*** EXTRACT PROVIDED
# Any tinboaters from Michigan?



## richg99 (Aug 11, 2018)

I'm looking for suggestions for a few days fishing the weekend after labor day.

Small motel/cottage where I can easily launch my 1652 G3 and catch some Northerns; Muskies; or LM ..SM bass?

Nothing fancy required.
richg99


----------



## crazymanme2 (Aug 13, 2018)

What part of Michigan Rich.
I live between Holland & Grand Haven couple miles from Lake Michigan.


----------



## richg99 (Aug 13, 2018)

I have no specific part. I am just trying to find a place to catch some fish while I hide from the golfing girls. Checking NC; SC (they are closer) and Michigan.

When I did something similar in Texas some 15 years or so ago, I was lucky and found a "Fisherman's Motel" on Lake Fork. Had a great time for a few days. 

Hoping to find something similar in my target areas. Michigan is further from Knoxville, TN. but...NC/SC have hurricanes around my time frame. I want to have choices. In spite of spending the first 40 years in the Chicago area, I NEVER fished in Michigan!
******
INSTRUCTIONS
(1) Copy the Michigan fishing thread word for word, from "## richg99 (Aug 11, 2018)" up to and including "Nothing fancy required.".
(2) Write the next part of the Michigan fishing thread, picking up right after its last sentence.
You won't need the listing that follows.
*** RECORD LIST
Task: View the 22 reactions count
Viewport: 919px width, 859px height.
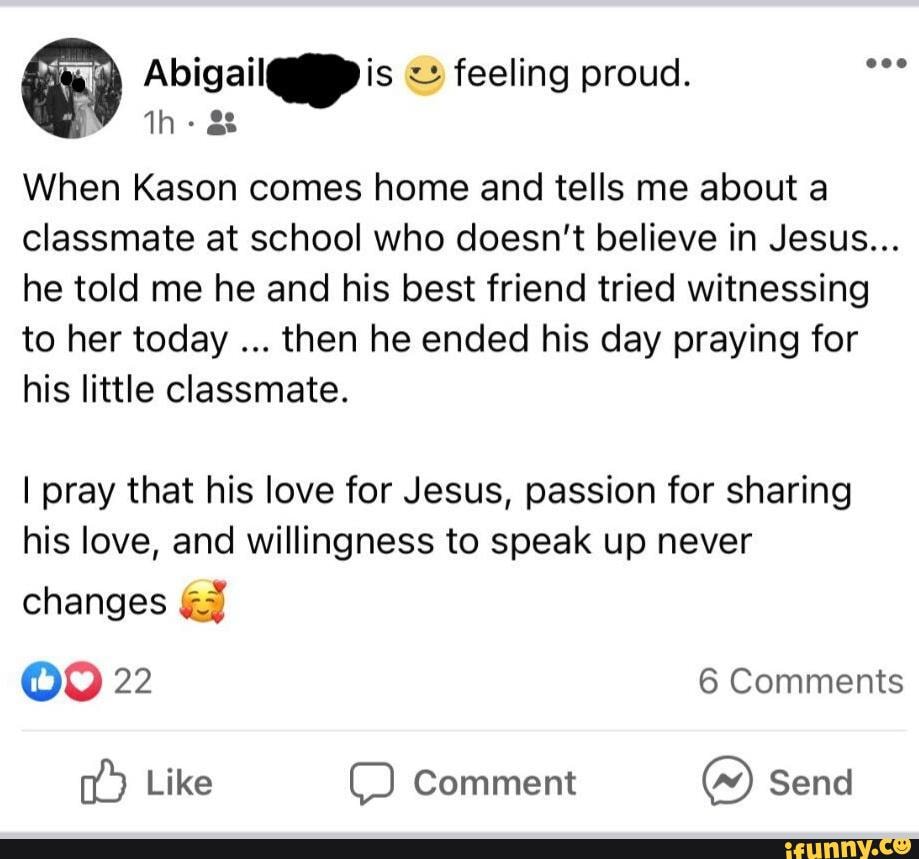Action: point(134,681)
******
*** RECORD LIST
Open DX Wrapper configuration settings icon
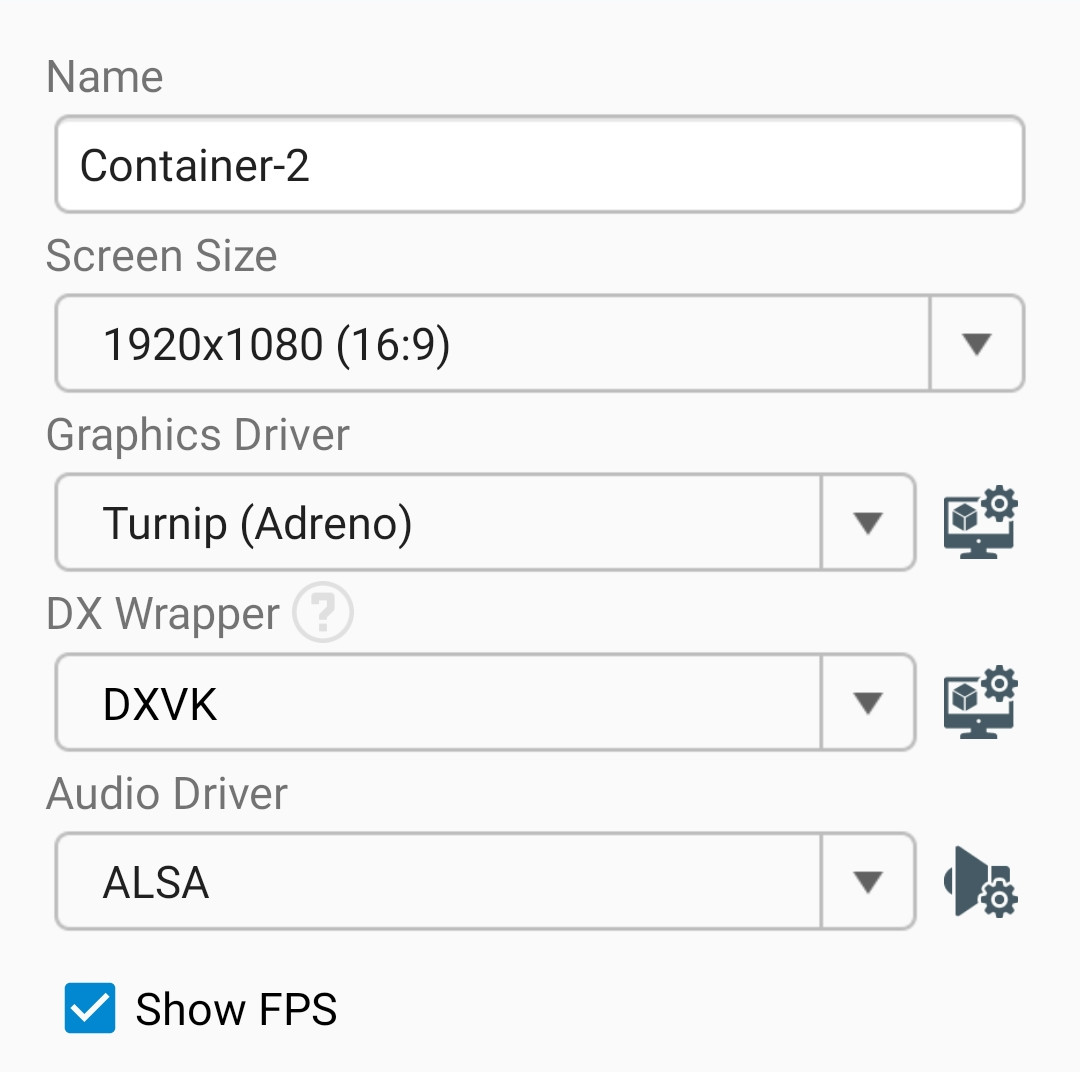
******
*** RECORD LIST
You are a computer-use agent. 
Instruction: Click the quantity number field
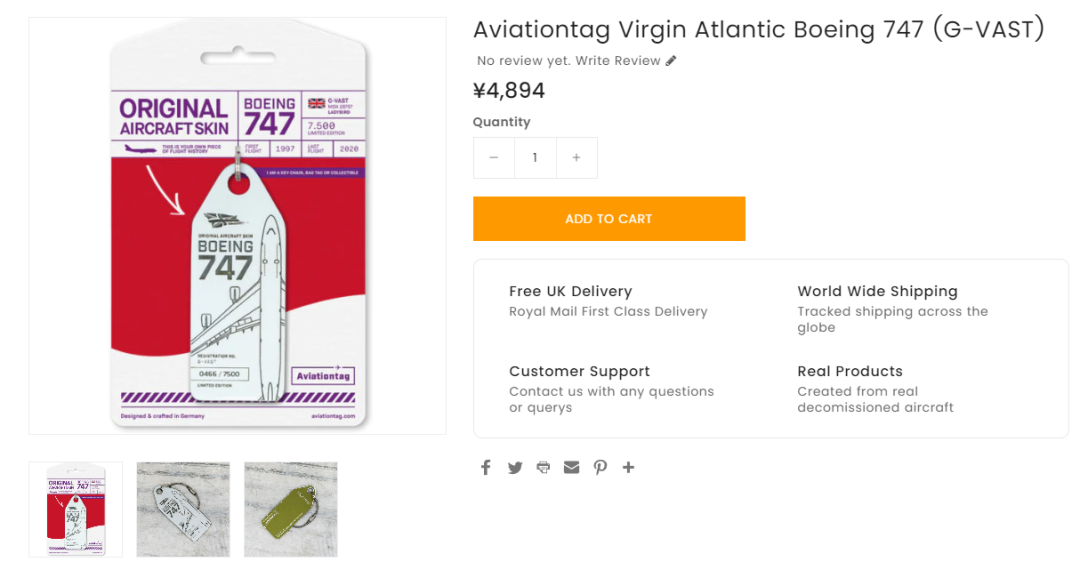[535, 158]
******
EXPECTED OUTPUTS
(1)
## richg99 (Aug 11, 2018)

I'm looking for suggestions for a few days fishing the weekend after labor day.

Small motel/cottage where I can easily launch my 1652 G3 and catch some Northerns; Muskies; or LM ..SM bass?

Nothing fancy required.

(2)
----------



## Snowshoe (Aug 14, 2018)

Have you considered Michigan's U.P.


----------



## richg99 (Aug 14, 2018)

RE the U.P.. I'm sure it would be great, but too far for my expected short trip.

As things stand right now, the "Girls" keep changing WHEN and HOW LONG their trip to visit us in TN. will be. If it winds up that they are only here 3/4 days, then there is no sense in my driving two days one way (twice) to go fish for a day or two.

I'll find out some more info. later in the week. At this point, I am gathering places and names. If I go at all, I'll probably make a last minute decision based on weather/hurricanes/rain/heat, etc.. 

I suspect I can find a motel most anyplace. As long as the boat is safe overnight, I can roll with the punches. Thanks for input and ideas. 
rich


----------



## handyandy (Aug 16, 2018)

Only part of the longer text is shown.